## [SHORT TASK]
Copy the records below word for word, starting at the line that contains "Image resolution: width=1389" and ending at the line that contains "editor is located at coordinates (75, 122).".

## [ENTRIES SHOWN]
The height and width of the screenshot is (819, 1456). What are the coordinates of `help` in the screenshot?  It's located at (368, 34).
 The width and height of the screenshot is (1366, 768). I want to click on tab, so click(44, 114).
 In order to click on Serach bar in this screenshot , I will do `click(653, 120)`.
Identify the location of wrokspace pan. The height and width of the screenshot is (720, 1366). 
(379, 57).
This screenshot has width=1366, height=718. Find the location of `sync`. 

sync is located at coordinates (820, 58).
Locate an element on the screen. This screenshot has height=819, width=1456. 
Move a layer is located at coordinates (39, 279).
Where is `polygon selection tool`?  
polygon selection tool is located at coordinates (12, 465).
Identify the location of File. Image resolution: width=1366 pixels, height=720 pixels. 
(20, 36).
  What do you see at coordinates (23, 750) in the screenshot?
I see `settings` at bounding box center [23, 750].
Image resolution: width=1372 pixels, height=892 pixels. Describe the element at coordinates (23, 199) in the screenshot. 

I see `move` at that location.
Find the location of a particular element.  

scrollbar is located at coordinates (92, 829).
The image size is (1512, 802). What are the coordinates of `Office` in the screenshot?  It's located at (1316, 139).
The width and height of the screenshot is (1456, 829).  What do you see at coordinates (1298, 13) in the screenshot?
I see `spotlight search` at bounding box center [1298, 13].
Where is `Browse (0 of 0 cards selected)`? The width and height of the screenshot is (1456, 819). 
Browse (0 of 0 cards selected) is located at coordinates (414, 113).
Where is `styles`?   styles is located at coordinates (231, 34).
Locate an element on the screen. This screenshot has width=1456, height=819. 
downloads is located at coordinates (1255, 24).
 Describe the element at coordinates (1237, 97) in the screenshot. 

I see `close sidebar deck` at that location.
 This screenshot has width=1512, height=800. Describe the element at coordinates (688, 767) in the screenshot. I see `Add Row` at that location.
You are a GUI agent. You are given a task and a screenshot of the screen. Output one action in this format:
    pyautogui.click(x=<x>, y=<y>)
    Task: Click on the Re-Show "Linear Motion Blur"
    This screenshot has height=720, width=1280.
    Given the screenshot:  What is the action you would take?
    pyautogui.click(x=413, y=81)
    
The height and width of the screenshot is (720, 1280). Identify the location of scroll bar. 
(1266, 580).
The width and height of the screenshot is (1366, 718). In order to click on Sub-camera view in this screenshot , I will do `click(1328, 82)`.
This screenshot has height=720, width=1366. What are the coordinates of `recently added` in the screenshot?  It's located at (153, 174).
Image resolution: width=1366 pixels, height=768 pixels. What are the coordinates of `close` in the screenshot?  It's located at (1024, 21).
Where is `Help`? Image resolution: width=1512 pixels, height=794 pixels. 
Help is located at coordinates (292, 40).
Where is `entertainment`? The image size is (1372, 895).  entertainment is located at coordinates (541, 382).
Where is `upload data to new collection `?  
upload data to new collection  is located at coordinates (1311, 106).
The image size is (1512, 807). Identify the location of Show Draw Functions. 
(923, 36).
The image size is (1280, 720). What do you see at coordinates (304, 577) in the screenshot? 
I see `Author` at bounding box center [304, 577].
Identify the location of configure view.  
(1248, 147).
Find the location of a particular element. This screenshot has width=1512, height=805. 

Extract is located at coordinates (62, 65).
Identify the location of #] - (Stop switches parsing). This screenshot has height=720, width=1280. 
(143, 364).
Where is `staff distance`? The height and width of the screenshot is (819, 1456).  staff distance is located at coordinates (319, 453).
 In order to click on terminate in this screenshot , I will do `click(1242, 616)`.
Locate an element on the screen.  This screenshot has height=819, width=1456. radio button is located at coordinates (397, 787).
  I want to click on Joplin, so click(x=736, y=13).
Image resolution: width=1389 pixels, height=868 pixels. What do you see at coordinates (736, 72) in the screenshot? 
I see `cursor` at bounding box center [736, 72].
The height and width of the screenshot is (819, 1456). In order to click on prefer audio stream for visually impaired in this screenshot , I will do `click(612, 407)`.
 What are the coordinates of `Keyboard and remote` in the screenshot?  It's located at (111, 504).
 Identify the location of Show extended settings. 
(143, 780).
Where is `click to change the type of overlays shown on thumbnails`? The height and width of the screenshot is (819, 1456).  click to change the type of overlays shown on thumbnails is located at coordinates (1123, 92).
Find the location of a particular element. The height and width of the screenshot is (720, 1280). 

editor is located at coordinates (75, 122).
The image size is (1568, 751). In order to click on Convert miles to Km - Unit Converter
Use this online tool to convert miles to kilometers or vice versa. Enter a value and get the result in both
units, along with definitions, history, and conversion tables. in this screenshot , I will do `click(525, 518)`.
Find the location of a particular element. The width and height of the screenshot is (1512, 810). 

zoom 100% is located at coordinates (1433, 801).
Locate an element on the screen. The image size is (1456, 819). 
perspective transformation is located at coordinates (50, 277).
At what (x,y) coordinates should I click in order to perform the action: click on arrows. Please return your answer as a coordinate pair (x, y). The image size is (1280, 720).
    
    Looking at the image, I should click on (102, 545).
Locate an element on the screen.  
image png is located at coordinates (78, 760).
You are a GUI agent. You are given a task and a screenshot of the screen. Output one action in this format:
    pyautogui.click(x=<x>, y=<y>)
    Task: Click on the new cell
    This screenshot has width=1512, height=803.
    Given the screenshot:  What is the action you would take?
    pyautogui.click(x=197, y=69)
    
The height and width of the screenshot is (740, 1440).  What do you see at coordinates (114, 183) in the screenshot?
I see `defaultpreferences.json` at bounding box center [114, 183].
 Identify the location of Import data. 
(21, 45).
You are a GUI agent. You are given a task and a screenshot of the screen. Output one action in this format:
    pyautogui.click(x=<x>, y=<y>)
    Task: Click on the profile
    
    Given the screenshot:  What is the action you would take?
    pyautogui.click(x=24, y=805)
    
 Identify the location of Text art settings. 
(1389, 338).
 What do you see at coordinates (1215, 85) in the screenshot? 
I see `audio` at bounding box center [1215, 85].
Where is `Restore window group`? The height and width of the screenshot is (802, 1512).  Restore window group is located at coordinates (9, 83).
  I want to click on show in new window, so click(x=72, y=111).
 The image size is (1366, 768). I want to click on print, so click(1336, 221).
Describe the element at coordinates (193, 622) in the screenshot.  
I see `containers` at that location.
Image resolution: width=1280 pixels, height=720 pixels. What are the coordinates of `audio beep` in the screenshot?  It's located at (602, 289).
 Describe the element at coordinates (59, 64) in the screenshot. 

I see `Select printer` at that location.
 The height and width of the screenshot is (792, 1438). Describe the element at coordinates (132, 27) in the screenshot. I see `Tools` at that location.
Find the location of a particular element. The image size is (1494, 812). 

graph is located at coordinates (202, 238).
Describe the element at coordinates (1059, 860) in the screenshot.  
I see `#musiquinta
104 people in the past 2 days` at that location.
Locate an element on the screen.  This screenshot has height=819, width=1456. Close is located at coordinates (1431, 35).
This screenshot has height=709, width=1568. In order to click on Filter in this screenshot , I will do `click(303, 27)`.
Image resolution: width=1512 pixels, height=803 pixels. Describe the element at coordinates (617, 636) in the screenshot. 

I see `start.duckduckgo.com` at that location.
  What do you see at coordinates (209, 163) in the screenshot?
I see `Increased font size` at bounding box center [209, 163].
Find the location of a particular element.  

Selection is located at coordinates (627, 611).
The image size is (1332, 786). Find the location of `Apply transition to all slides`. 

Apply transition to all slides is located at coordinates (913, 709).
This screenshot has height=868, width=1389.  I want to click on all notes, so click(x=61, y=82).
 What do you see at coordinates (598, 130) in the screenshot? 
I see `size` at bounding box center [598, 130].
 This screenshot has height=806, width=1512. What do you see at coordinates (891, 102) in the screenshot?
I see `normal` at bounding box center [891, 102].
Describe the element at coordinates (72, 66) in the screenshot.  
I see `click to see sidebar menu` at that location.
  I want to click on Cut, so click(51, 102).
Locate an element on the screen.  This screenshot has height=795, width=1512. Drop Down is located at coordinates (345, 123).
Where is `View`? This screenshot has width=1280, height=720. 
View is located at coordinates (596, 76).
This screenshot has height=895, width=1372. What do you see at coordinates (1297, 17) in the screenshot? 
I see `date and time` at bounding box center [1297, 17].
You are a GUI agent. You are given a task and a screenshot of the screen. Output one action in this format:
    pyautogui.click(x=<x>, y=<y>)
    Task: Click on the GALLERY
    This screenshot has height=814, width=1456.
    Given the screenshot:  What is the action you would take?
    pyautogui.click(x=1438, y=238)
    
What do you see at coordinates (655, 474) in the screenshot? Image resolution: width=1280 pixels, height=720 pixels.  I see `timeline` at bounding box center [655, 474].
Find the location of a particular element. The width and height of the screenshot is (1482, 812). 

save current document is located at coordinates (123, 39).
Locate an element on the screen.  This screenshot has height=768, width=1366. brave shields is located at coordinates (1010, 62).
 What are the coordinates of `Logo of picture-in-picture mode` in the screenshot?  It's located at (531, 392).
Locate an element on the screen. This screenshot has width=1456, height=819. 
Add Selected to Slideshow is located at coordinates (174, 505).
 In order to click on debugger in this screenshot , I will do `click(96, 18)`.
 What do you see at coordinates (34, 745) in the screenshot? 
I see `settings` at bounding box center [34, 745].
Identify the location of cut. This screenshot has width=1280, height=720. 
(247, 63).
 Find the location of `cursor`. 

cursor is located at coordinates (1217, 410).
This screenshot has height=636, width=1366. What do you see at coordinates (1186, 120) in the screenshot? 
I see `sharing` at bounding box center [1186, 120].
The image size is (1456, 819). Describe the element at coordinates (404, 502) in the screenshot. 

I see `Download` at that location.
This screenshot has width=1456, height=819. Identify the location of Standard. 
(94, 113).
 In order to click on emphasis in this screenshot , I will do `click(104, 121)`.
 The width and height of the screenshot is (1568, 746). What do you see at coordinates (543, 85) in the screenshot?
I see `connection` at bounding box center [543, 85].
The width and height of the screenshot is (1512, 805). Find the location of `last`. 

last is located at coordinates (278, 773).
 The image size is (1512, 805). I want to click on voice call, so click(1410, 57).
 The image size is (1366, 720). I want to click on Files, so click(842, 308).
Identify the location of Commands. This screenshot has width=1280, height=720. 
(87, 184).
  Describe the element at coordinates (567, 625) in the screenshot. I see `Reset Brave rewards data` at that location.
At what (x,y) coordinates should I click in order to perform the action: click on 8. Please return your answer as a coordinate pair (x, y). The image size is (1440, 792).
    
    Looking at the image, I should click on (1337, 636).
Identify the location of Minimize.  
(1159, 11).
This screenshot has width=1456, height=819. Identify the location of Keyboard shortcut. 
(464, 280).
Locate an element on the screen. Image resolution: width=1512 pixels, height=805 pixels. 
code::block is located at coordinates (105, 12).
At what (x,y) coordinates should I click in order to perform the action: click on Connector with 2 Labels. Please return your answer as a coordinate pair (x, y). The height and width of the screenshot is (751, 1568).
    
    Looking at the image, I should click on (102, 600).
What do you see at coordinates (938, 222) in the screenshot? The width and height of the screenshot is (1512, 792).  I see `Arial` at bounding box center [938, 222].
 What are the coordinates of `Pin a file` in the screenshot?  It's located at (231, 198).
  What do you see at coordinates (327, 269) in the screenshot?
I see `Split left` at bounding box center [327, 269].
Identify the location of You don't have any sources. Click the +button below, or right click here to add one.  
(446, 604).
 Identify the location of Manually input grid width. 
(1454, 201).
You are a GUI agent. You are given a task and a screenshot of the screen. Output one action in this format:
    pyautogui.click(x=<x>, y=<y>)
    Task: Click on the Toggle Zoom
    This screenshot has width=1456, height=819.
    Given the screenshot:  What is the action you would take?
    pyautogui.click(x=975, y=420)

## [OUTPUT OF THE EXERCISE]
Image resolution: width=1389 pixels, height=868 pixels. What do you see at coordinates (736, 72) in the screenshot? 
I see `cursor` at bounding box center [736, 72].
The height and width of the screenshot is (819, 1456). In order to click on prefer audio stream for visually impaired in this screenshot , I will do `click(612, 407)`.
 What are the coordinates of `Keyboard and remote` in the screenshot?  It's located at (111, 504).
 Identify the location of Show extended settings. 
(143, 780).
Where is `click to change the type of overlays shown on thumbnails`? The height and width of the screenshot is (819, 1456).  click to change the type of overlays shown on thumbnails is located at coordinates (1123, 92).
Find the location of a particular element. The height and width of the screenshot is (720, 1280). 

editor is located at coordinates (75, 122).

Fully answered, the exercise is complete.